Requirement.
Repeat the lines below exactly as written, please, from the line with "The image size is (1496, 720)." to the line with "Click the company", both lines included, and no others.
== Records shown ==
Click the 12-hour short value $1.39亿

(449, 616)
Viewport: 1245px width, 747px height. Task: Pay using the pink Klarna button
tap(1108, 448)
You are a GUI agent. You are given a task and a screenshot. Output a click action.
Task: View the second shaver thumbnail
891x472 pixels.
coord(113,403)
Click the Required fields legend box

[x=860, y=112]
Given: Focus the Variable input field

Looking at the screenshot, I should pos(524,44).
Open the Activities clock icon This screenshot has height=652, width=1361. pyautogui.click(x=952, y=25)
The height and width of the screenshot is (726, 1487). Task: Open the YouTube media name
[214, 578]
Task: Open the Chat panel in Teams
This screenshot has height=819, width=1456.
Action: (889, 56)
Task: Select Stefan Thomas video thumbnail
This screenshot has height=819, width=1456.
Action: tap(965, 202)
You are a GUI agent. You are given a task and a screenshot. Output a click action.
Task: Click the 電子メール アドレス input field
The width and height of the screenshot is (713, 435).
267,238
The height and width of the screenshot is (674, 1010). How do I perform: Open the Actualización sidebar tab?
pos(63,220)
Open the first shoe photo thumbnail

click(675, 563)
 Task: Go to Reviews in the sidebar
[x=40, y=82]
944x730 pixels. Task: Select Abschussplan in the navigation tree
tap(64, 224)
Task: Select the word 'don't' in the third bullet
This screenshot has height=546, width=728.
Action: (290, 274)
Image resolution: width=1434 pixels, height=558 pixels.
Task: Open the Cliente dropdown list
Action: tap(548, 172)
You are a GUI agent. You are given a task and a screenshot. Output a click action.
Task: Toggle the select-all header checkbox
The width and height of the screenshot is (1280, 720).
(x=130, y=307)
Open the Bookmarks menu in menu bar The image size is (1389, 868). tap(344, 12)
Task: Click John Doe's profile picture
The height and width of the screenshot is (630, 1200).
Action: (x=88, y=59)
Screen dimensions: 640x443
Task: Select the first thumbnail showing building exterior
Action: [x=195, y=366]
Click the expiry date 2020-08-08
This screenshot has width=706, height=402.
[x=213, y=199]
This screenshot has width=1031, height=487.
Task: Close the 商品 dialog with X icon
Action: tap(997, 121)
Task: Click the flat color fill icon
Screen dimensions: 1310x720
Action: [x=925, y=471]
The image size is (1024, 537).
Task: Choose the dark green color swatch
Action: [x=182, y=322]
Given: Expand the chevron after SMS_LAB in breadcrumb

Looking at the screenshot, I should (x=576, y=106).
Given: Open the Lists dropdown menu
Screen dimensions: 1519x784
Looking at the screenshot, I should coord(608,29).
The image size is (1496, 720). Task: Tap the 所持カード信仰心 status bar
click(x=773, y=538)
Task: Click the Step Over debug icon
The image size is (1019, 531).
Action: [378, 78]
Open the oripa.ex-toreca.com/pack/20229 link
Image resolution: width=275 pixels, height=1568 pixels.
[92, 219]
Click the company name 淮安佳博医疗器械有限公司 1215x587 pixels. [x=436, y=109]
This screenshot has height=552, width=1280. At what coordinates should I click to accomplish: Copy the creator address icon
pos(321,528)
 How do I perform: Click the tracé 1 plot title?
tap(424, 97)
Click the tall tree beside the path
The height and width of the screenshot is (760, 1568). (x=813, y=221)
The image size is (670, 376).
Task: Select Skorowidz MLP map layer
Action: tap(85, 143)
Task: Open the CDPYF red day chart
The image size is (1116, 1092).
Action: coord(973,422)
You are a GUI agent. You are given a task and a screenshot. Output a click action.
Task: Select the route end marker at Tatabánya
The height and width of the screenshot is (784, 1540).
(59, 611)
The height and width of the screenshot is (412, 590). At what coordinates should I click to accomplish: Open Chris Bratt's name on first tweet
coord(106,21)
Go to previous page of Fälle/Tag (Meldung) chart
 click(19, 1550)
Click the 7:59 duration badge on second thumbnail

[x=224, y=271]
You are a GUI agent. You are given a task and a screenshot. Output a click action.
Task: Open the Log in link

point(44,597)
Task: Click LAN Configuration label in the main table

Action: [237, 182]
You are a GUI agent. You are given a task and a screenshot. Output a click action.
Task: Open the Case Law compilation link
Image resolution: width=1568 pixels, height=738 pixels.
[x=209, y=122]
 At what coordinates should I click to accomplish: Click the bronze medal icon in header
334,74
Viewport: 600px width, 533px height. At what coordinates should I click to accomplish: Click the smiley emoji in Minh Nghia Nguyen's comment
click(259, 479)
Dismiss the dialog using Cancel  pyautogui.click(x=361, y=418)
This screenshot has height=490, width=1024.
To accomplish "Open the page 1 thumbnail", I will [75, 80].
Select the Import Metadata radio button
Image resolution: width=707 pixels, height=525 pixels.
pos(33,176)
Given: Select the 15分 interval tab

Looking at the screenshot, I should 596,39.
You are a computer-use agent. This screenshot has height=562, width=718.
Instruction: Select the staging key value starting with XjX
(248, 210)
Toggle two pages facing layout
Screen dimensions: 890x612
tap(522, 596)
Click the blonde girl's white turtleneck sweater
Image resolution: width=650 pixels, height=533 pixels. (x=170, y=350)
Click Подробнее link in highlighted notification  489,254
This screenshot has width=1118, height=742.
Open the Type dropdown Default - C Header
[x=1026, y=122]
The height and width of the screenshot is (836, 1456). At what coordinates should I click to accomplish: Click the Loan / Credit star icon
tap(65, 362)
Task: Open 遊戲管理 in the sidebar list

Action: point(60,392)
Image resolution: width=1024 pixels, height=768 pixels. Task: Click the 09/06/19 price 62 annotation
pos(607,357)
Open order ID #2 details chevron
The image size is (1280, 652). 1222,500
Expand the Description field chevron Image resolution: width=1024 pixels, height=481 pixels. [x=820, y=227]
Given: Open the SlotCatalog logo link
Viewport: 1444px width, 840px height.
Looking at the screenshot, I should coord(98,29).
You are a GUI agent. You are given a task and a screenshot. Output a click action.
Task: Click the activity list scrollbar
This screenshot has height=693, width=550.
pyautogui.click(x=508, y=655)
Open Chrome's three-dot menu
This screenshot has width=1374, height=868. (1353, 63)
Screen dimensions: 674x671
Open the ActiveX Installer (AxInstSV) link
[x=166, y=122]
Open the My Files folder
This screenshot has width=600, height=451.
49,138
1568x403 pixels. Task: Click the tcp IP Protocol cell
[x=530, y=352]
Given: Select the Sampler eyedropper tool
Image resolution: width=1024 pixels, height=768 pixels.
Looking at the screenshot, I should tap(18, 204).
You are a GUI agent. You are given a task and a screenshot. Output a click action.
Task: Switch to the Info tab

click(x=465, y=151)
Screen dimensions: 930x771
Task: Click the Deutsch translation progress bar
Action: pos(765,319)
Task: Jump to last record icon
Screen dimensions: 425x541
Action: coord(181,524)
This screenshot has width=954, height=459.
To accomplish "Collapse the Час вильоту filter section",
===
Final answer.
The image size is (1496, 720). Task: Tap the 所持カード信仰心 status bar
click(x=773, y=538)
Task: Click the Step Over debug icon
The image size is (1019, 531).
Action: [378, 78]
Open the oripa.ex-toreca.com/pack/20229 link
Image resolution: width=275 pixels, height=1568 pixels.
[92, 219]
Click the company name 淮安佳博医疗器械有限公司 1215x587 pixels. [x=436, y=109]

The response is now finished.